* **Text block**:
+===+
This section introduces synchronization primitives called *heavyweight-fences* and *lightweight-fences*. Like fences, heavyweight-fences and lightweight-fences can have acquire semantics, release semantics, or both, and can be sequentially consistent (in which case they are included in the total order S on memory\_order::seq\_cst operations). A heavyweight-fence has all the synchronization effects of a fence as specified in 31.11 [atomic.fences]. [Note: Heavyweight-fences and lightweight-fences are distinct from fences. -- end note ]

If there are evaluations A and B, and atomic operations X and Y, both operating on some atomic object M, such that A is sequenced before X, X modifies M, Y is sequenced before B, and Y reads the value written by X or a value written by any side effect in the hypothetical release sequence X would head if it were a release operation, and one of the following hold:

- A is a release lightweight-fence and B is an acquire heavyweight-fence; or

- A is a release heavyweight-fence and B is an acquire lightweight-fence

then any evaluation sequenced before A strongly happens before any evaluation that B is sequenced before.
+===+
* **Available data**:

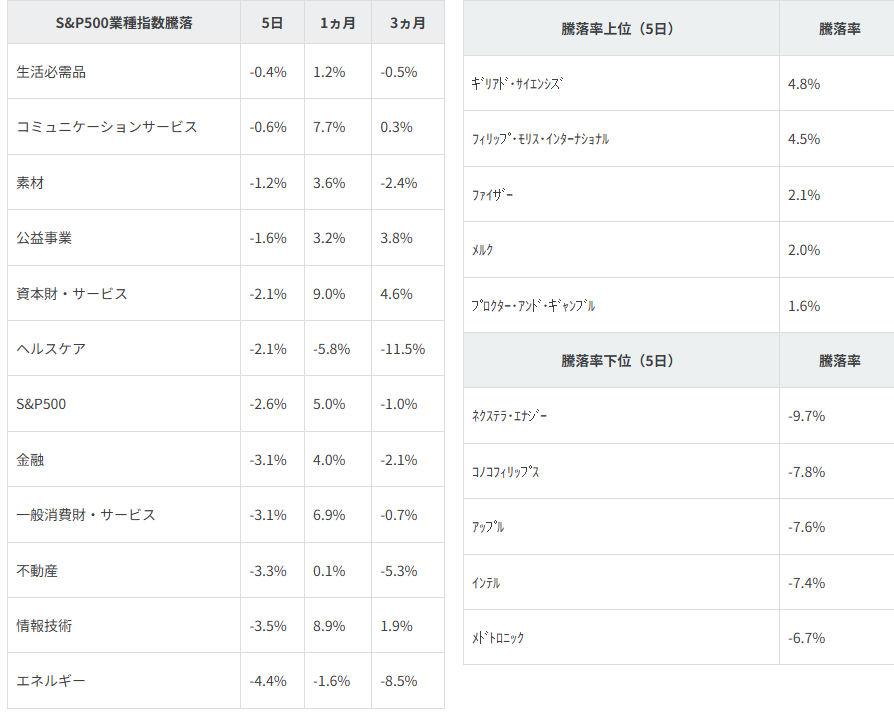The image size is (894, 724).
Task: Click the 騰落率上位（5日）table header
Action: coord(618,29)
+===+
* **Task to carry out**: In the text above on heavyweight-fences and lightweight-fences, which section is cited as specifying the synchronization effects of a fence that a heavyweight-fence has?

* **Solved problem**: Section 31.11 [atomic.fences].